[Saved data entries]
....

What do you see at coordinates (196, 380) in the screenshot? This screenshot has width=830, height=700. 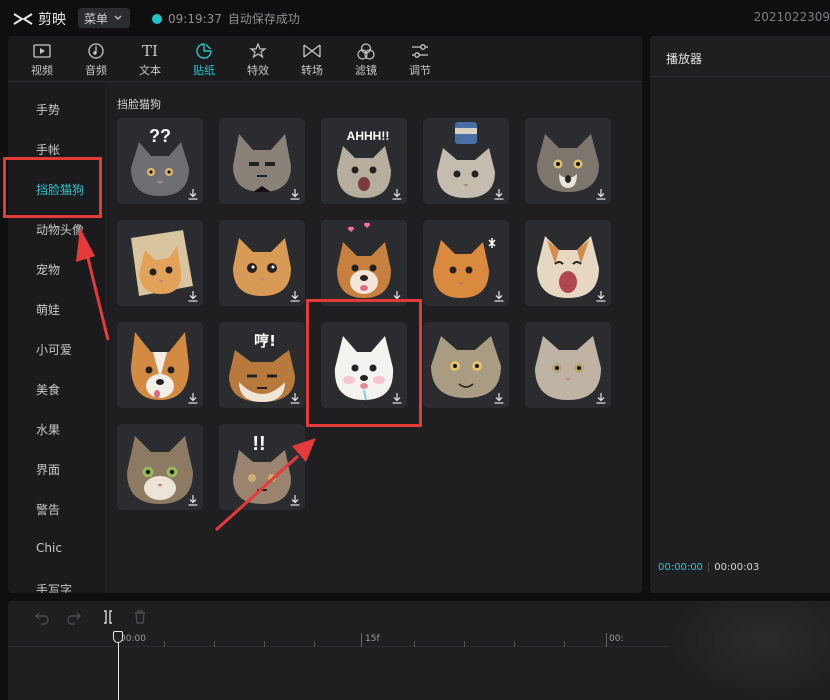 I see `annotation-arrows` at bounding box center [196, 380].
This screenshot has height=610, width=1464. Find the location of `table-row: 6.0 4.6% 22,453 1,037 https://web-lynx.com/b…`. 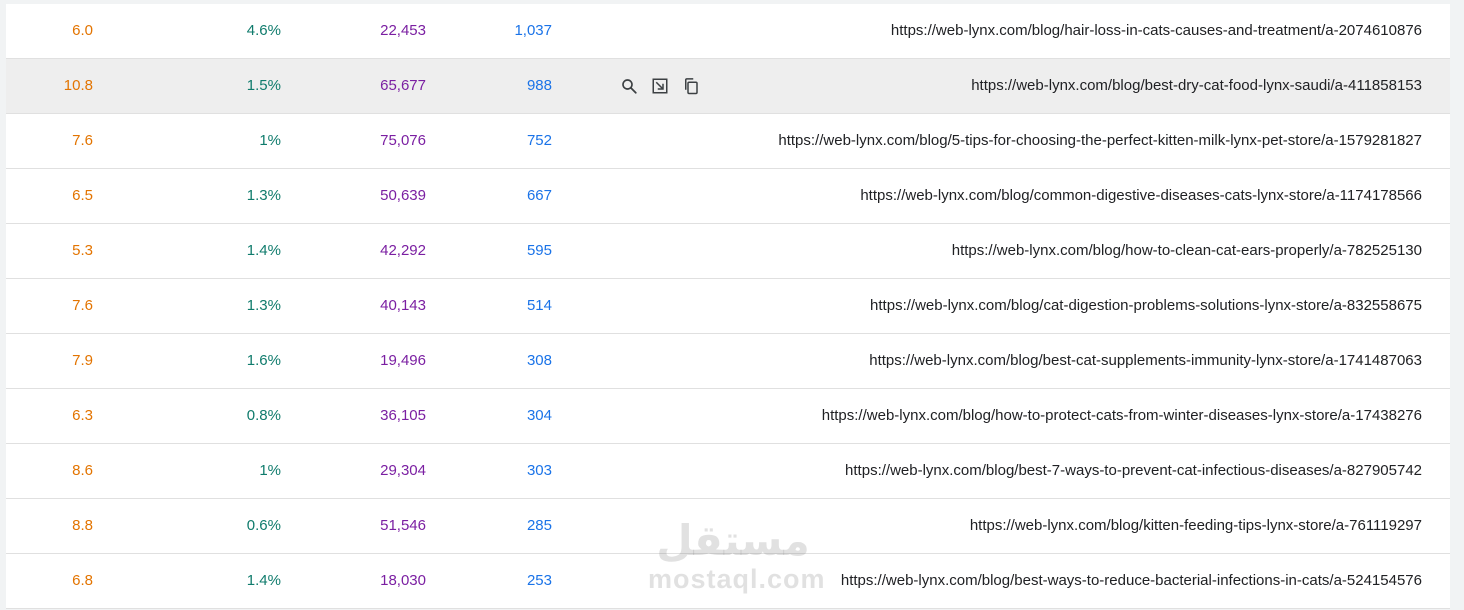

table-row: 6.0 4.6% 22,453 1,037 https://web-lynx.com/b… is located at coordinates (728, 32).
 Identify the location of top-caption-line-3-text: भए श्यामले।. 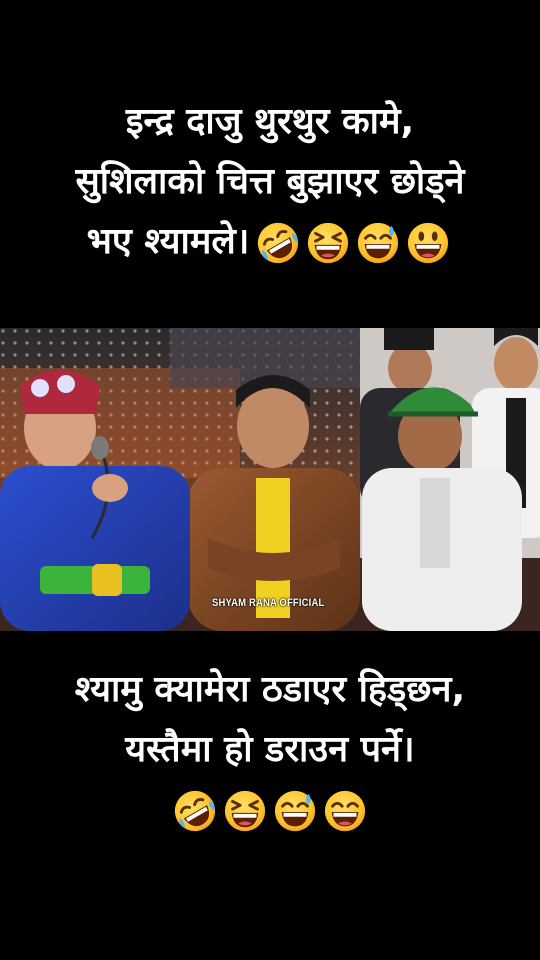
(168, 242).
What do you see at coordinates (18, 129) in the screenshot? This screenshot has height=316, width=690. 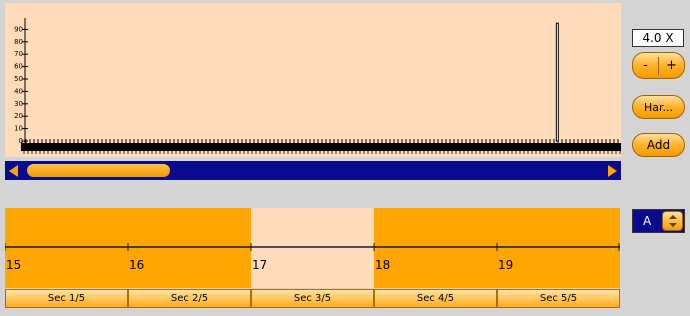 I see `y-tick-label: 10` at bounding box center [18, 129].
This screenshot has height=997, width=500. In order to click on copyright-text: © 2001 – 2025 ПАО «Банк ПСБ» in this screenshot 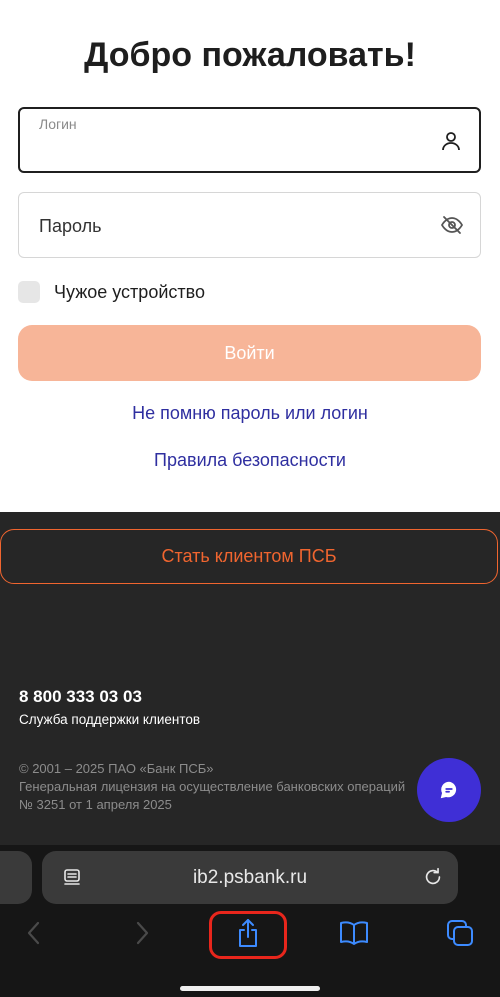, I will do `click(116, 768)`.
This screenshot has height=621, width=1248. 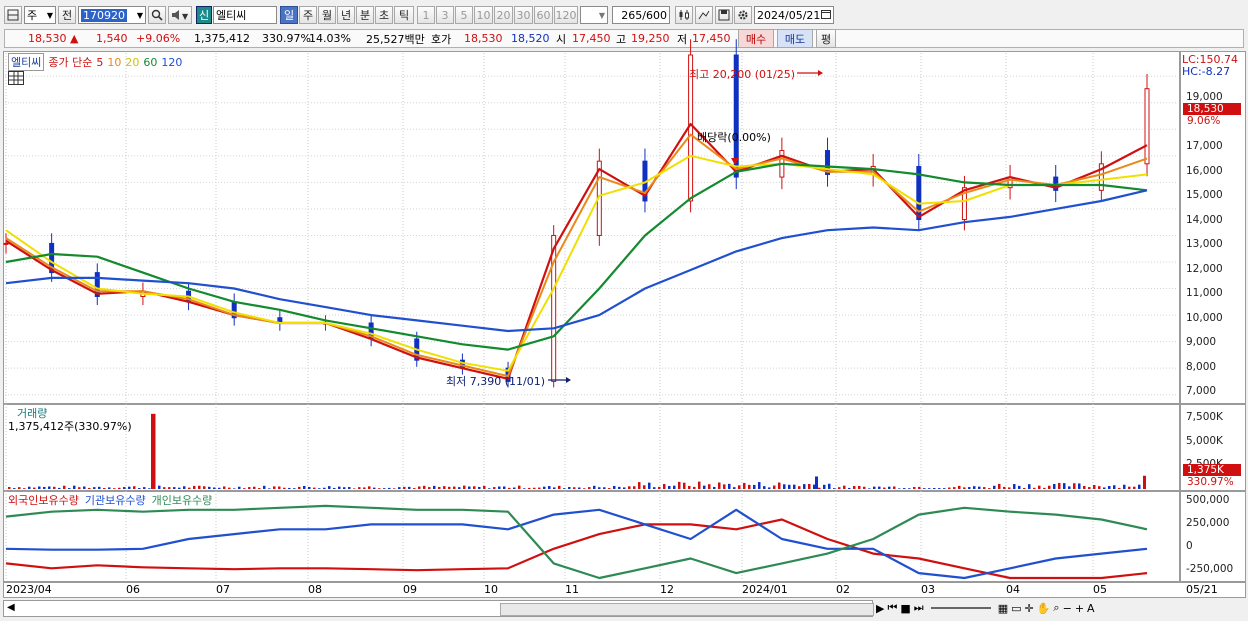 I want to click on low-price: 17,450, so click(x=712, y=38).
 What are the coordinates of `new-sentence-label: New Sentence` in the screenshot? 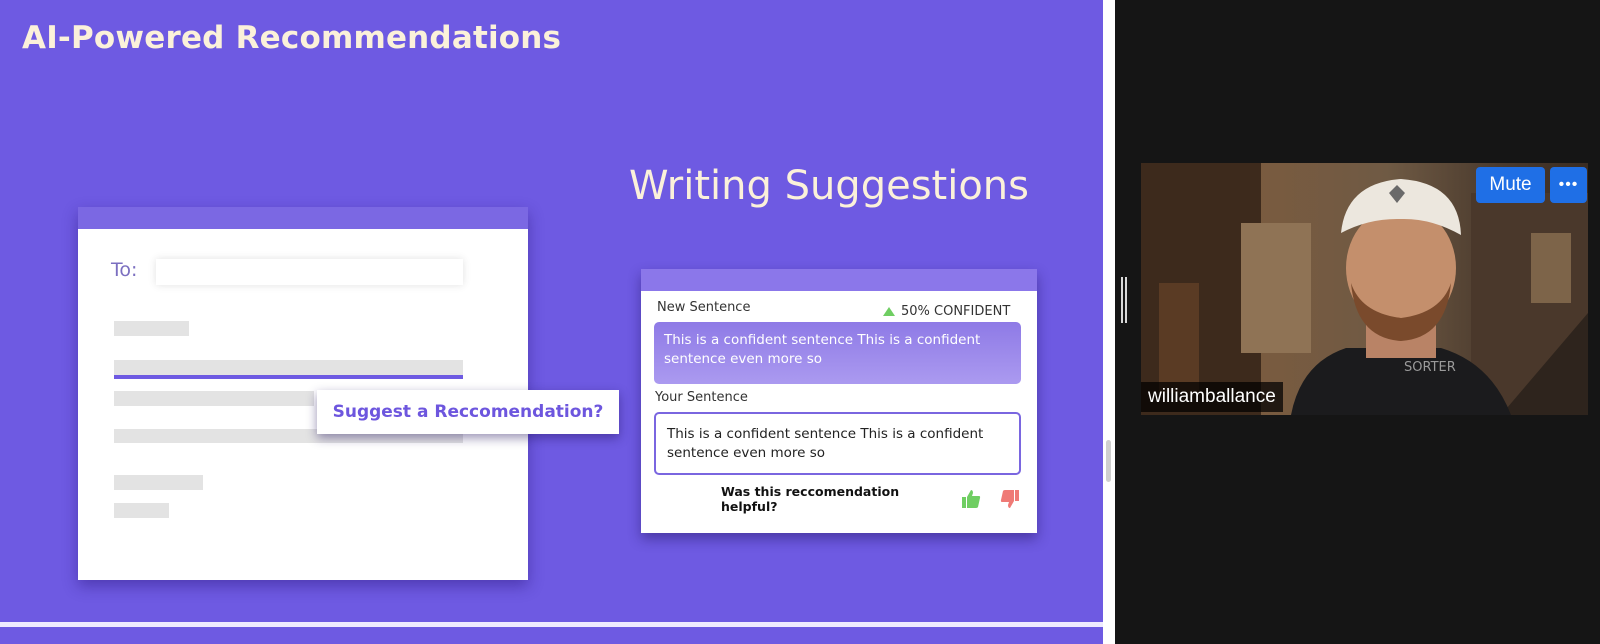 It's located at (704, 308).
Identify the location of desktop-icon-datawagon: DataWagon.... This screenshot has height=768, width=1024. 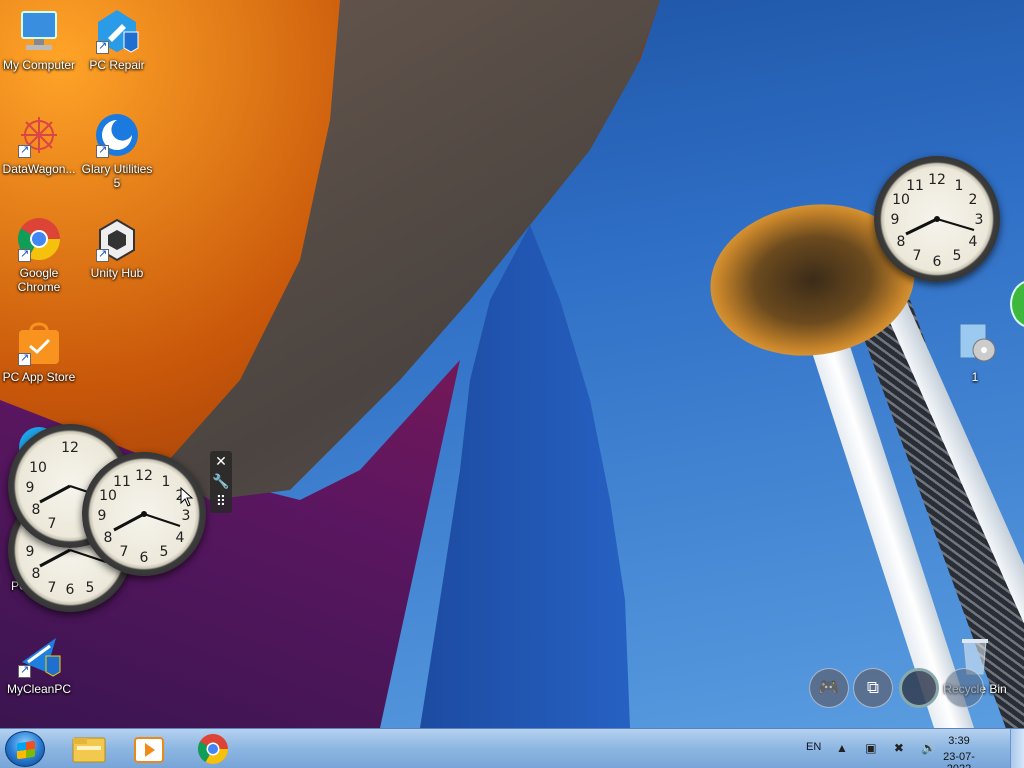
(39, 144).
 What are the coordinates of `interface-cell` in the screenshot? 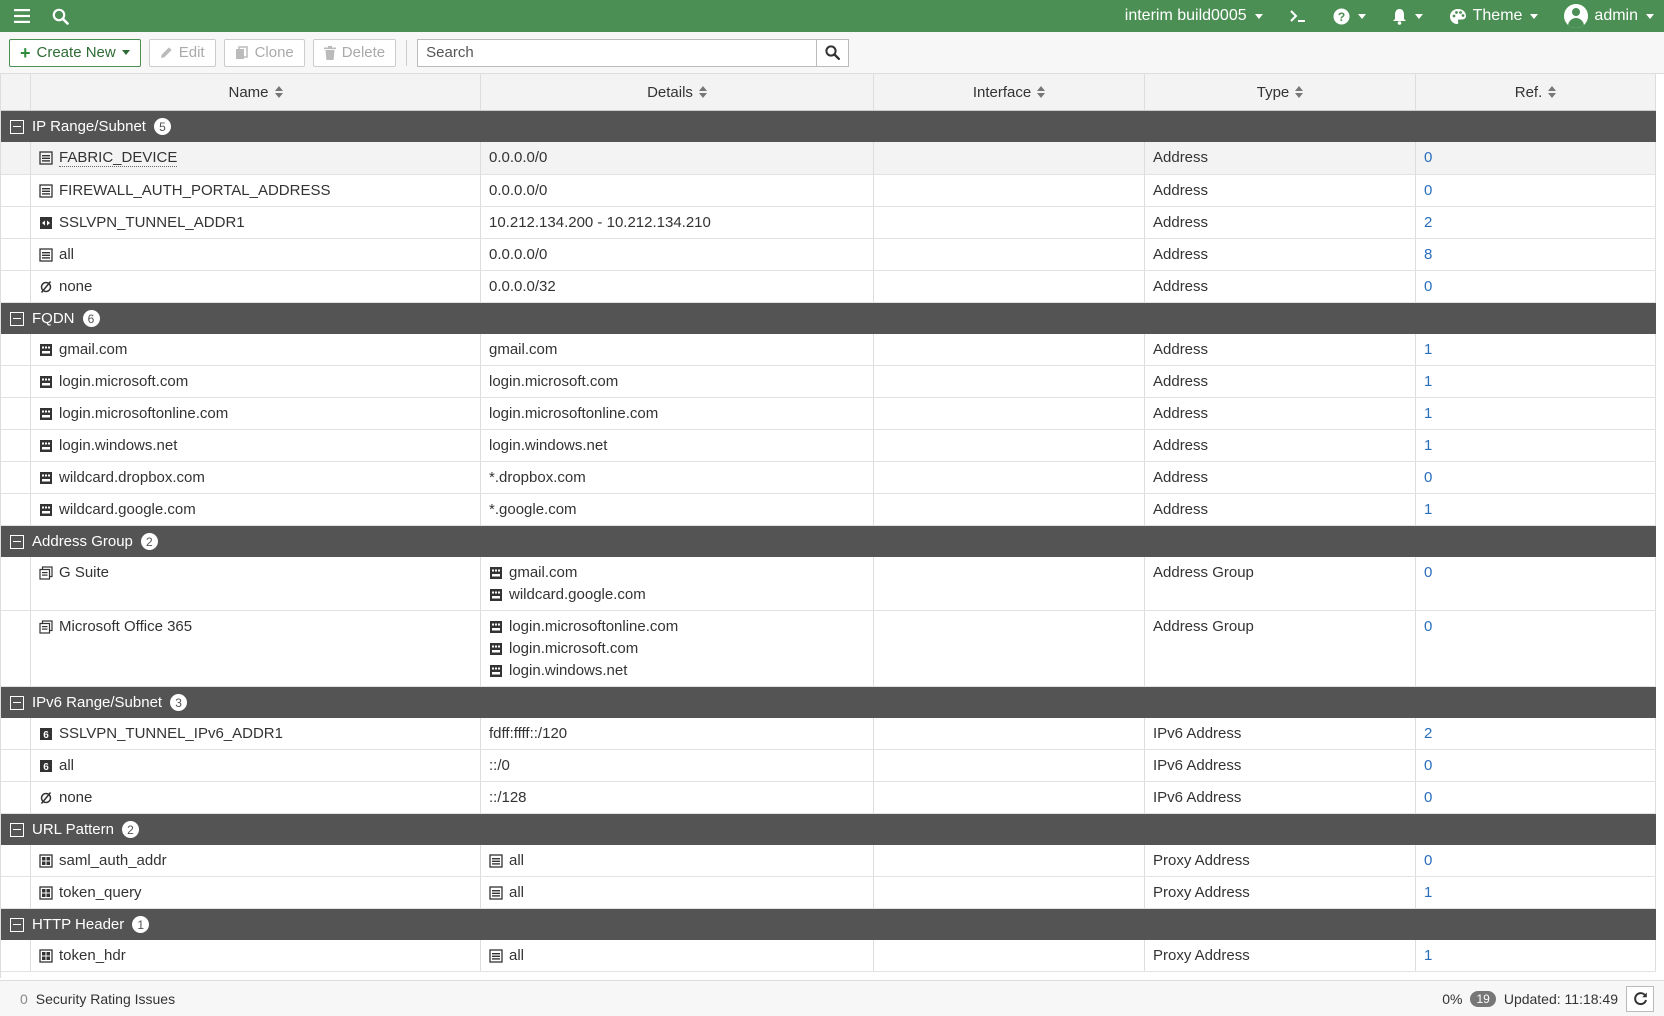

....

Format the data above as a Markdown table with columns No. and Text. Begin at the line that contains "This screenshot has height=610, width=1464." and stop after the line that contains "(168, 242).", skipping blank lines and leaving the pictures out.

| No. | Text |
|---|---|
| 1 | This screenshot has height=610, width=1464. Find the location of `table-row: 6.0 4.6% 22,453 1,037 https://web-lynx.com/b…`.  |
| 2 | table-row: 6.0 4.6% 22,453 1,037 https://web-lynx.com/b… is located at coordinates (728, 32). |
| 3 |  Identify the location of top-caption-line-3-text: भए श्यामले।.  |
| 4 | (168, 242). |